Halalkalibacterium halodurans

Scientific classification
- Domain: Bacteria
- Kingdom: Bacillati
- Phylum: Bacillota
- Class: Bacilli
- Order: Bacillales
- Family: Bacillaceae
- Genus: Halalkalibacterium
- Species: H. halodurans
- Binomial name: Halalkalibacterium halodurans (Nielsen et al. 1995 ex Boyer et al. 1973) Joshi et al. 2022
- Synonyms: Alkalihalobacillus halodurans (Nielsen et al. 1995 ex Boyer et al. 1973) Patel and Gupta 2020; Bacillus halodurans (ex Boyer et al. 1973) Nielsen et al. 1995;

= Halalkalibacterium halodurans =

- Authority: (Nielsen et al. 1995 ex Boyer et al. 1973) Joshi et al. 2022
- Synonyms: Alkalihalobacillus halodurans (Nielsen et al. 1995 ex Boyer et al. 1973) Patel and Gupta 2020, Bacillus halodurans

Species of bacterium

Bacillus halodurans is a rod-shaped, Gram-positive, motile and spore-forming bacterium found in soil. In a genomic comparison with Bacillus subtilis, B. halodurans strain C-125 - originally an unclassified Bacillus strain - was found to contain unique genes and sigma factors that may have aided its adaptation to more alkaline environments.

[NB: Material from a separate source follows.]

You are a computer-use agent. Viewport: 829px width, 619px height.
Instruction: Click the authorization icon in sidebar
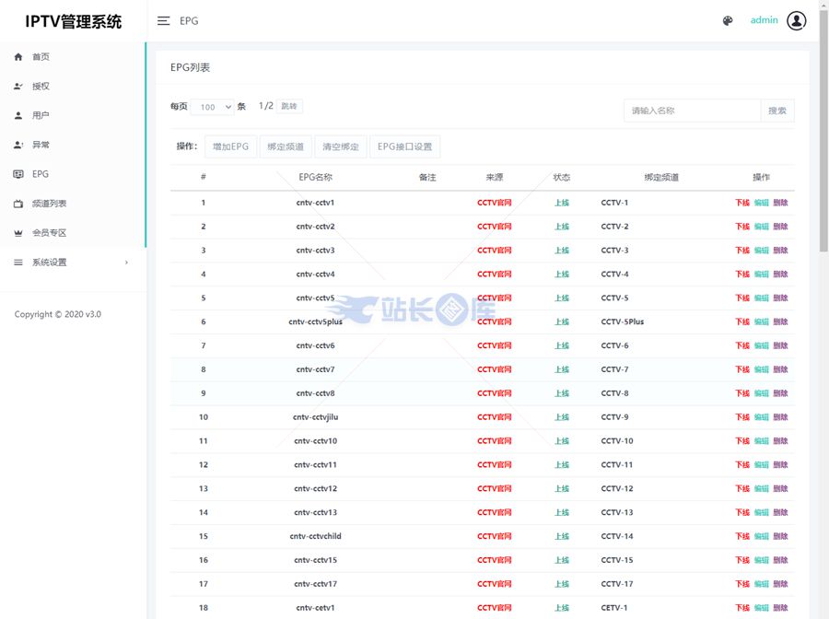click(x=18, y=87)
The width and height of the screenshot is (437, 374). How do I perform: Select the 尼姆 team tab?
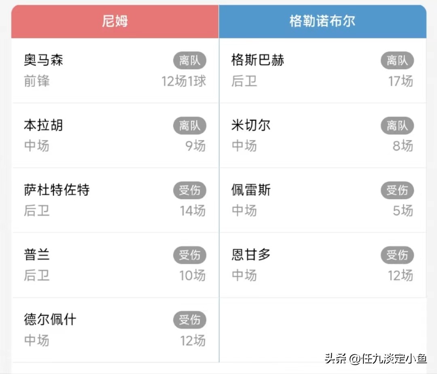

This species has been recently transferred into the genus Alkalihalobacillus. The correct nomenclature is Alkalihalobacillus halodurans.

==Bacteriocin production==
B. halodurans produces a bacteriocin, haloduracin, that may be useful as a lantibiotic and could be produced in large quantities by solid state fermentation.

==Genome structure==
B. halodurans has a genome that contains 4.2 Mbp with 4,066 protein coding genes.